At the time, 1963, when the album was released, it was considered pretty avant-garde and innovating what Mingus did in this album: Musically, it can be considered as a sort of Avant-Garde Jazz, but with a lot of Post Bop and especially a lot of “big Band”, meaning that they were used tons of instruments, and over ten musicians where playing. The result is a very interesting style of music, which not only has many labels, but also has many different moods; many times the music can be tense, because of some suspended and slow melodies here and there, but also fun and enjoyable in other moments. There is no doubt though, that “Black Saint” is a very atmospheric jazz album, giving those typical vibes of an old movie from the 40’s (natural reference to the Post Bop style).
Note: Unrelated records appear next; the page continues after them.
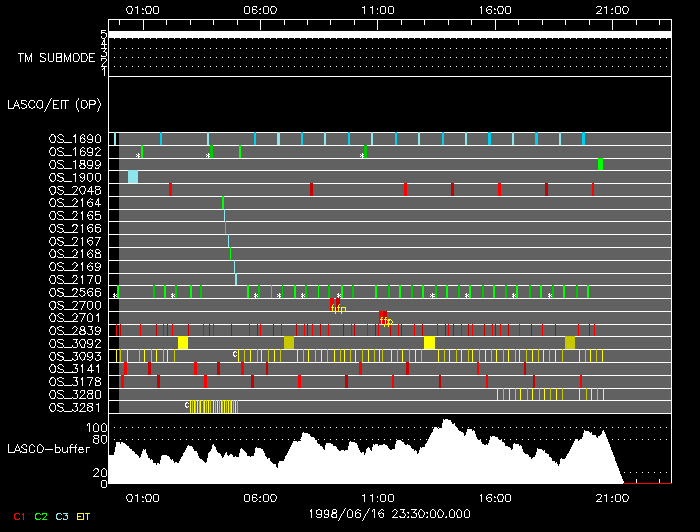Select the light cyan block in the OS_1900 row
The image size is (700, 532).
[x=133, y=177]
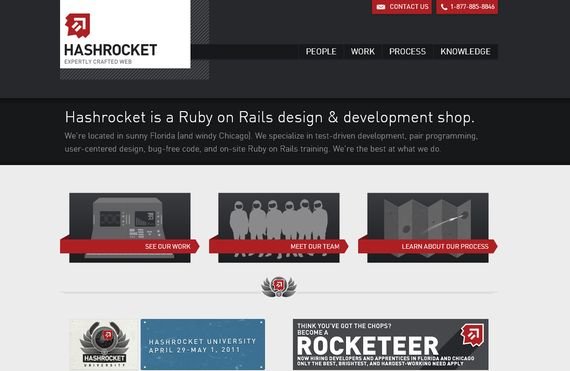The image size is (570, 371).
Task: Click Learn About Our Process ribbon
Action: click(428, 246)
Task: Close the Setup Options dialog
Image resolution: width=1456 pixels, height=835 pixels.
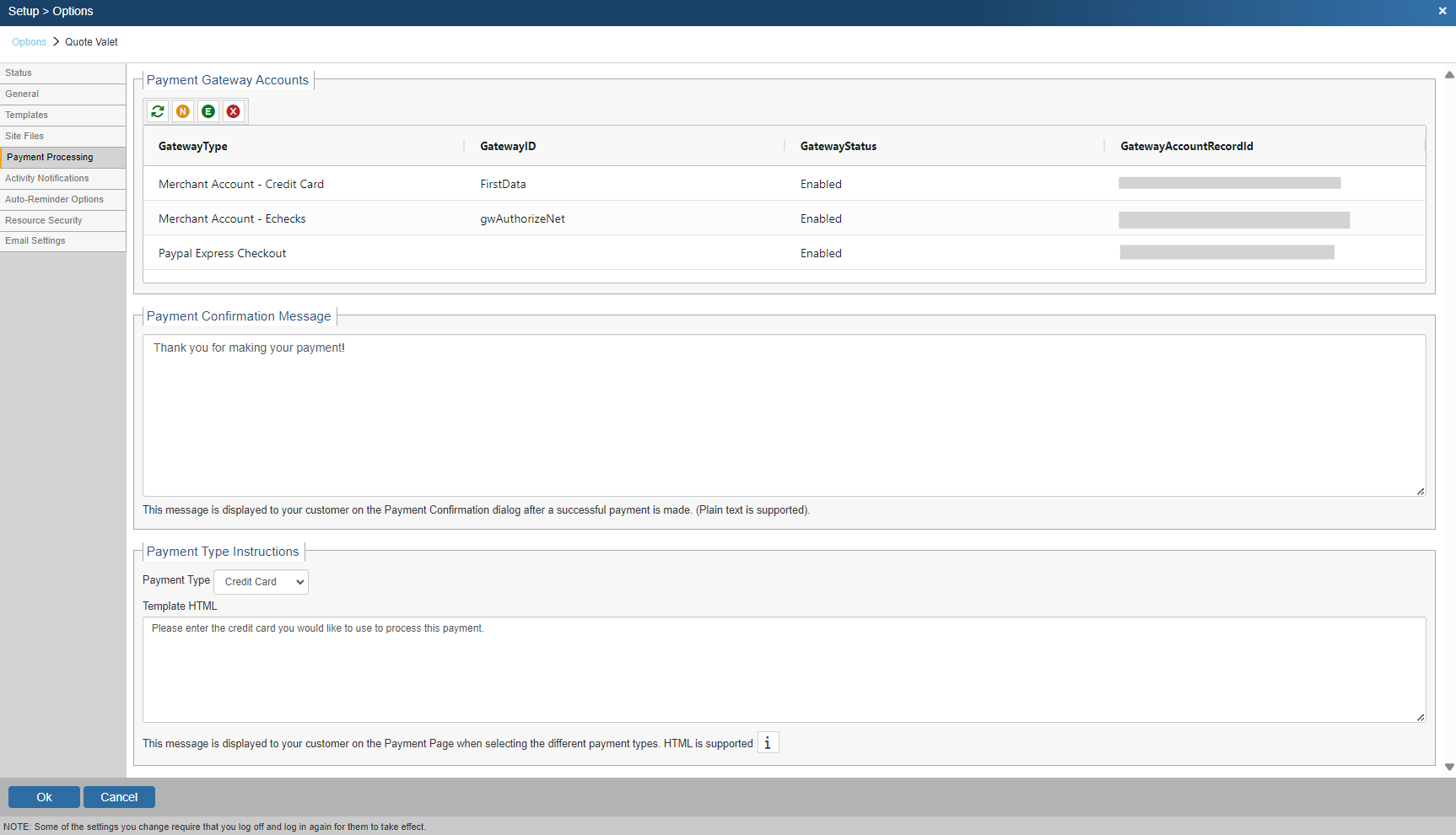Action: (x=1443, y=11)
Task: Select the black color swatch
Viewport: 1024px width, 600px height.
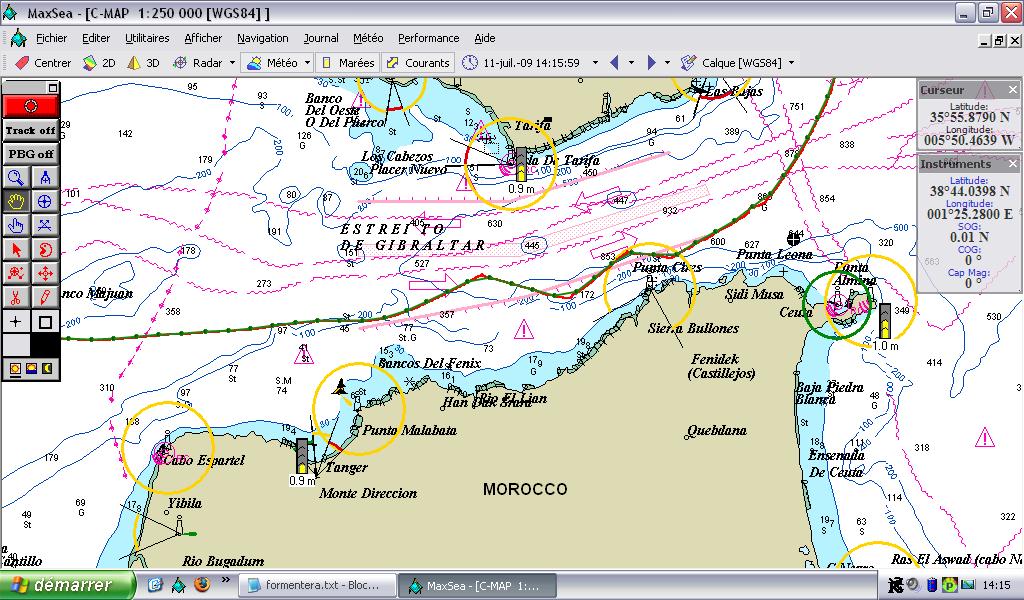Action: 45,345
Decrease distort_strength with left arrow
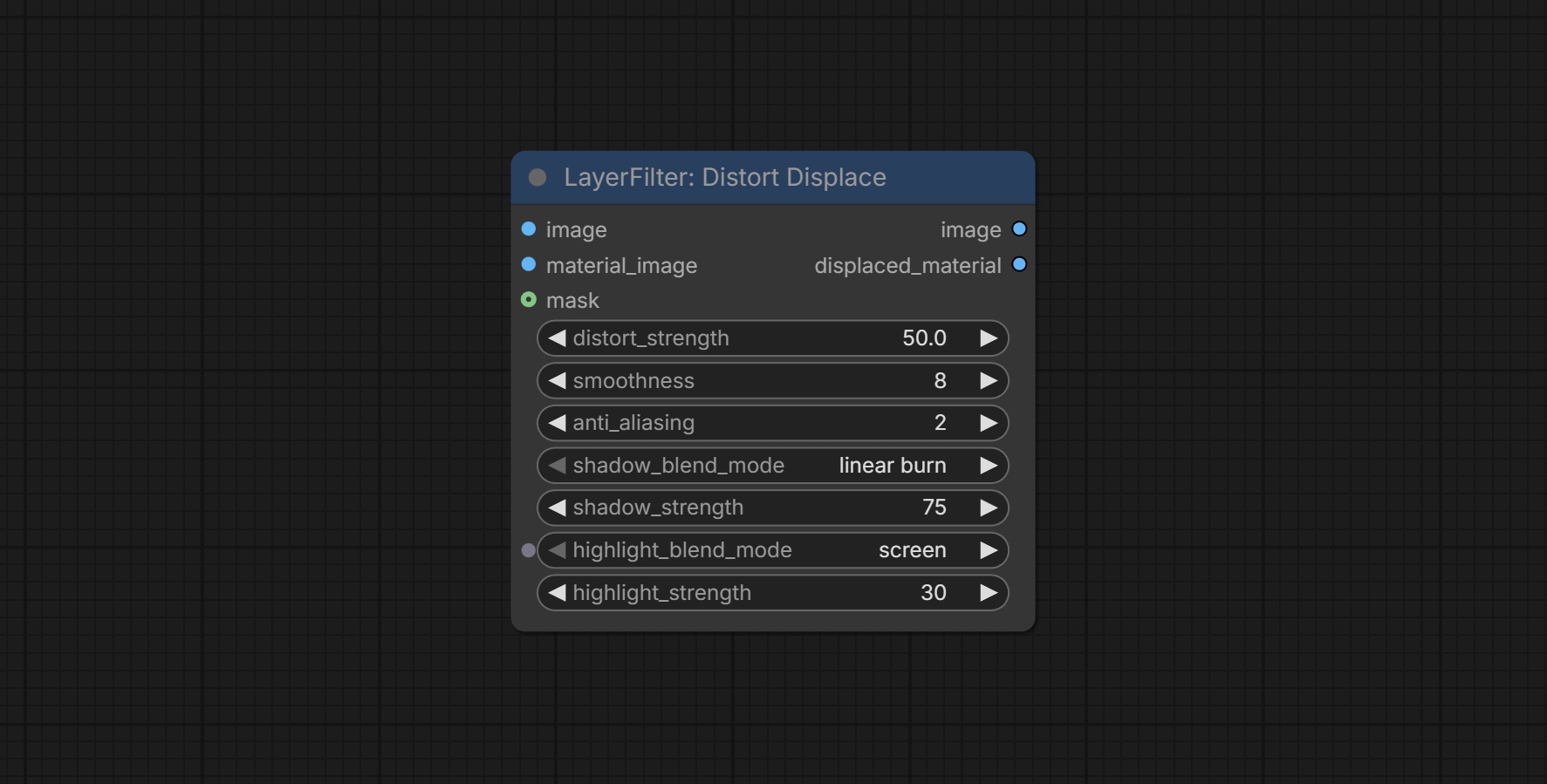Image resolution: width=1547 pixels, height=784 pixels. click(x=557, y=338)
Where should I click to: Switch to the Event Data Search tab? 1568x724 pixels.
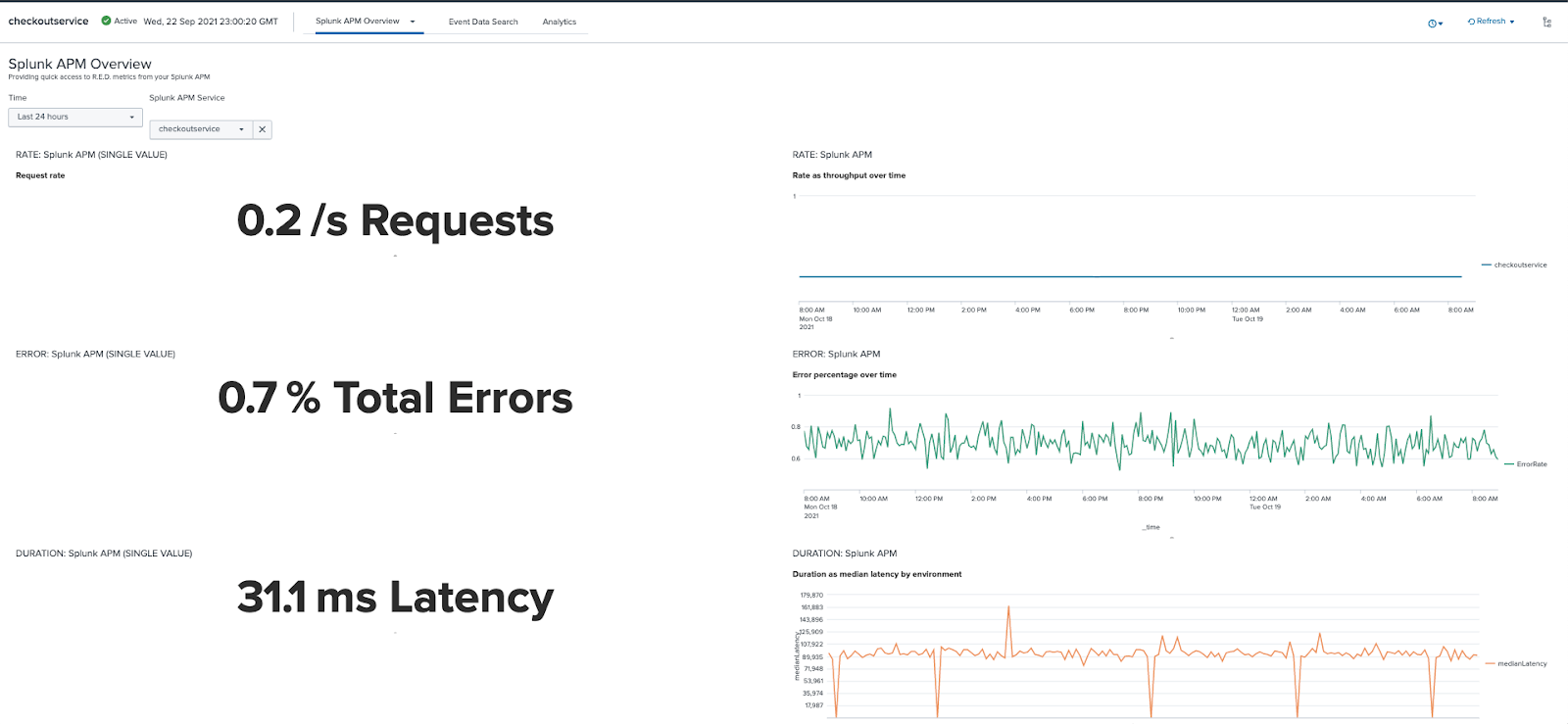tap(483, 22)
The album is divided in four tracks, and in total they are six movements, usually one per track with the exception of the last song, which embraces three movements. These six movements have a lot of movements in common, in particular the main rhythm that can be heard in the first couple of minutes of the first movement. Of course there are also tons of changes between the songs: while the first song is very attached to the Post Bop side, the following track sounds more Avant-Garde, even because the song finds its skeleton in the piano, and every other instrument moves around it. The third track has still some Avant-Garde moments, and very unique ones, like the Spanish guitar, making this probably the prettiest song off the album. The last track is an eighteen-minute monster, divided like I said in the last three movements; these flow perfectly one into another, without any boring moments. The album with this closes perfectly.

“The Black Saint and the Sinner Lady” is an album that is a must for jazz listeners, a true milestone not only for the genre but also of music in general. Outstanding.